También estaba, naturalmente, la protagonista de una bonita historia de amor.

¿Qué iba a hacer allí en aquellos caminos enlodados?

¿A quién podría enamorar como no fuera a una rana?

Por culpa del temporal, la chica, que se llamaba Virginia, no terminaba de conocer a Pablo. Estaba escrito en alguna parte que sus destinos deberían cruzarse.

No ocurría tal cosa y a ella no le quedó, por tanto, más remedio que irse a sembrar la discordia entre gentes que nada le había hecho. Porque pocas criaturas tan rencorosas como las bellas que esperan inútilmente grandes cosas que no llegan. Las bellas y dulces que se quedan compuestas y sin un bonito romance.

Hay que decir que quienes antes habían constituido el vecindario de Playa Chica, ahora eran inexpertos agricultores. Cada mañana oteaban el horizonte deseando ver el final de aquel chispeo que caía únicamente sobre el litoral de la ciudad amarilla.

Quien más y quien menos se había ido acomodando, menos la muchacha que se había quedado sin romance.

Dicen que, pese a que el maldito diluvio no acababa, un jueves de diciembre se cansó de esperar.

La marea había vuelto a reclamar lo que era suyo y se extendió hasta la ermita de san Telmo y hasta los antiguos arenales y no existían ya ni las esquinas, ni las tiendas de siempre, ni los jugadores del dominó del parque.

El nivel del elemento líquido llegaba a las faldas de las montañas que quedaban al oeste, aunque en el resto de la ciudad, la inundación estaba todavía al nivel de las patas de las mesas camillas.

Pero, a esas alturas, la chica sin historia no podía ya más.

Se lamentó y se preguntó qué iba a ser de ella.

Ella, que odiaba el campo, que no sabía plantar papas ni recoger tomates.

El mar, naturalmente, era cada vez más vasto y desde la distancia podía verse su superficie salpicada de antenas de televisión.

Ahora resultaban mucho más absurdas algunas piscinas climatizadas de los que fueran viejos áticos de súper lujo.

Sin amor, no me quedo-gritó la chica y bajó casi volando montaña abajo. Dicen que sintió el agudo pinchazo de las flechas de Cupido cuando llegó a lo que antaño había sido la confluencia de Bernardo de la Torre y Luis Morote.

Allí estaba él, su Pablo, el Pablo que le estaba destinado; las lluvias no le complicaban la vida porque lo suyo siempre había sido navegar. Y, por cierto, el mar es tan ancho que bien mirado, aunque crezca, apenas si se notan las diferencias.

Era la primera vez que su atunero recalaba por estos mundos. Lo trajo un viento boreal que nunca había soplado en dirección sureste.

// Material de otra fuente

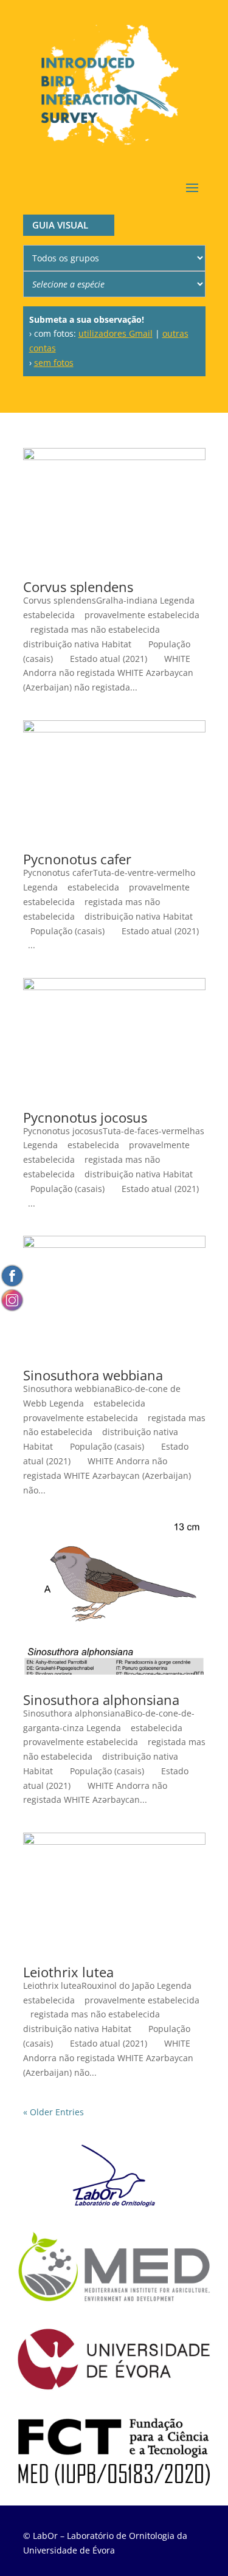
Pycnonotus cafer (77, 859)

El destino tiene esas cosas.

A Pablo le sorprendió el silencio y la cantidad de gaviotas y los restos de algún extravagante mobiliario que flotaban como si fueran boyas.

Entre un armario de dos cuerpos y un cuadro abstracto que, según su autor, representaba una marina, vio a una chica que nadaba sin energía.

Tenía el pelo mojado, trenzado en dos mitades y el cuello alargado como las sirenas que antes llevaban los galeones como mascarón de proa.

Ella no entraba en sus planes. La salvó por la fuerza de la costumbre.

El había decidido tener una novia en cada puerto y no casarse nunca y ser libre como los todos los marineros que no se comprometen, pero contra todo pronóstico, allí estaba aquella largirucha a la que tenía que salvar.

Hasta el más tonto sabe que un gesto así tiene sus consecuencias.